Dernier maillon de cette chaine funeste, le citoyen tunisien. Au lieu d'être au centre de toutes les politiques, il en est l'otage et la victime. Toutes les personnes physiques qui ont un prêt en cours vont voir les prélèvements augmenter dans une période où son pouvoir d'achat est au plus bas. Les augmentations des prix de différents produits ainsi que l'augmentation des prix de l'énergie, aussi bien au niveau du carburant que de l'électricité finiront par épuiser son portefeuille. Les emplois des Tunisiens s'en trouveront également menacés car les chefs d'entreprises vont être obligés de licencier. Tout cela sans parler de l'insécurité et de la frustration relative à des questions comme la santé, l'éducation ou le transport.

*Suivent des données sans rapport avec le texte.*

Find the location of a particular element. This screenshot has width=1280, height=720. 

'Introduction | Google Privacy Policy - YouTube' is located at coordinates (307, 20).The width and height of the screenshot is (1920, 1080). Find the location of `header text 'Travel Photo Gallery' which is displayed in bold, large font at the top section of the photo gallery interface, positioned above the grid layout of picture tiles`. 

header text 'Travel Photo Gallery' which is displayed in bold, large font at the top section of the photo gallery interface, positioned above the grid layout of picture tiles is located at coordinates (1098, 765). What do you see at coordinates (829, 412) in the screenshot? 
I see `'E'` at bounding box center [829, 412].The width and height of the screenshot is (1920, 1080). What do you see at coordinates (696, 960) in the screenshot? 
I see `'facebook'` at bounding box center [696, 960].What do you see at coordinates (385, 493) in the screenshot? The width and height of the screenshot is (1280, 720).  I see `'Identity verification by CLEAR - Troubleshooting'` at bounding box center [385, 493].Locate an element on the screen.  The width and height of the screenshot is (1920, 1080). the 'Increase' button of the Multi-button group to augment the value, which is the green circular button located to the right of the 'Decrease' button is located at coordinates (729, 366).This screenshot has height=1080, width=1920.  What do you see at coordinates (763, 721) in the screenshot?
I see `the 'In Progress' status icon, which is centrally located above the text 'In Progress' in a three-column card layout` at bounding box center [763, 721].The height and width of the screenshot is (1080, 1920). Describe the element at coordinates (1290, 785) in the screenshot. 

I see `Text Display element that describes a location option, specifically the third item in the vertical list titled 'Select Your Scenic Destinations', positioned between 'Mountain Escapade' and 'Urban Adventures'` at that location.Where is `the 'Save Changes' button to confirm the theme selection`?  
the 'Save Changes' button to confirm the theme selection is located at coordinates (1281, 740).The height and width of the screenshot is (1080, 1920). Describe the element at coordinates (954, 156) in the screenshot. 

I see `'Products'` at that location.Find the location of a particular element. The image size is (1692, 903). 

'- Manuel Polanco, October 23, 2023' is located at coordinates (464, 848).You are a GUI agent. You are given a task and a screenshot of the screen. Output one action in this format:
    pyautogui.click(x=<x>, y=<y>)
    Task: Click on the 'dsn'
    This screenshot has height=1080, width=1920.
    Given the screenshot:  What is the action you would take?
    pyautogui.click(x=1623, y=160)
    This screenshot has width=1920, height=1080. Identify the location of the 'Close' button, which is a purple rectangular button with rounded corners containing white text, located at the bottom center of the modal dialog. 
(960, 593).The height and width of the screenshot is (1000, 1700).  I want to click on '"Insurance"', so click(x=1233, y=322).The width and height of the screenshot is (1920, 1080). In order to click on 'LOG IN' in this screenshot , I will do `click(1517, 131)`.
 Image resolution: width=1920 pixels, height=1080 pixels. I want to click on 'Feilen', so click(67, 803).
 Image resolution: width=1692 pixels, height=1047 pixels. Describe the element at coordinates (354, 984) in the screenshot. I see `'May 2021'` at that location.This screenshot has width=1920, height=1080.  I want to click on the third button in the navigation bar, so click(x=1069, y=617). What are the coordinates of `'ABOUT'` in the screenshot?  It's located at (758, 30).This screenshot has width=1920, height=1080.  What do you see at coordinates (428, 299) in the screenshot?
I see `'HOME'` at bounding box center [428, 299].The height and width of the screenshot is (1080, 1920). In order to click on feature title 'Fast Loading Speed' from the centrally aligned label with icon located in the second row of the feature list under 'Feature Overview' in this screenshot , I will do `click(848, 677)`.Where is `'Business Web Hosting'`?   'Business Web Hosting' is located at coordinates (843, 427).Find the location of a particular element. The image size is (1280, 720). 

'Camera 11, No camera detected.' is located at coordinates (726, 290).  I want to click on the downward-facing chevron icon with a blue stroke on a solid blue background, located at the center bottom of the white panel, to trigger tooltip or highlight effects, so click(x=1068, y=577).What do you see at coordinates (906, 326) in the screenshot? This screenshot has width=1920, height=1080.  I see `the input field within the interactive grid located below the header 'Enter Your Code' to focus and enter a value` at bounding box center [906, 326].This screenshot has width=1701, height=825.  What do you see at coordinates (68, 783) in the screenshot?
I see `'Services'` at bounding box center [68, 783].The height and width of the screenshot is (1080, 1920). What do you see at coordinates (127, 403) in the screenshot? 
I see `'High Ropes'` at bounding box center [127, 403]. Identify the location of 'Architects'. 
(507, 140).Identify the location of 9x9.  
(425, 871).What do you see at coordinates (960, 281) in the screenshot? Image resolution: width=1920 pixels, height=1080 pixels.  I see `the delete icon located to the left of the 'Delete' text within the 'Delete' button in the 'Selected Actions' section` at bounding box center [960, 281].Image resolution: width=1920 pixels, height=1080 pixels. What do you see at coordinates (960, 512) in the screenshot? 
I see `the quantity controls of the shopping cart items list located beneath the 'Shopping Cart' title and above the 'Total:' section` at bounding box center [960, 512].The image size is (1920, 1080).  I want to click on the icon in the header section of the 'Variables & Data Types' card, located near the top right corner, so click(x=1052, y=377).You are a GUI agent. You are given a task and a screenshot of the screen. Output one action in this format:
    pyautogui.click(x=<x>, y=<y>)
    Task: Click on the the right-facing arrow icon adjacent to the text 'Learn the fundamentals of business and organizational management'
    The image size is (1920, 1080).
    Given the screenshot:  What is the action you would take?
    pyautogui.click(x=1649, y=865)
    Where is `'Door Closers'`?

Pendant ce temps-là, l'Etat agit comme un racketteur qui vient chercher son dû quelle que soit la situation. L'Etat ne réfléchit même pas à ce genre de problématiques et ne semble pas conscient du fait que la chaine va se briser et que la faillite n'est pas seulement un mot invoqué pour faire peur. L'Etat, à son plus haut niveau, est préoccupé par son référendum, ses élections et sa constitution. Les préoccupations des entreprises et des Tunisiens concernant la chose économique ne sont même pas sur la table de nos gouvernants. Mais nous pouvons nous rassurer, la cheffe du gouvernement décrit le versement des salaires et le paiement des dettes comme des « réalisations ».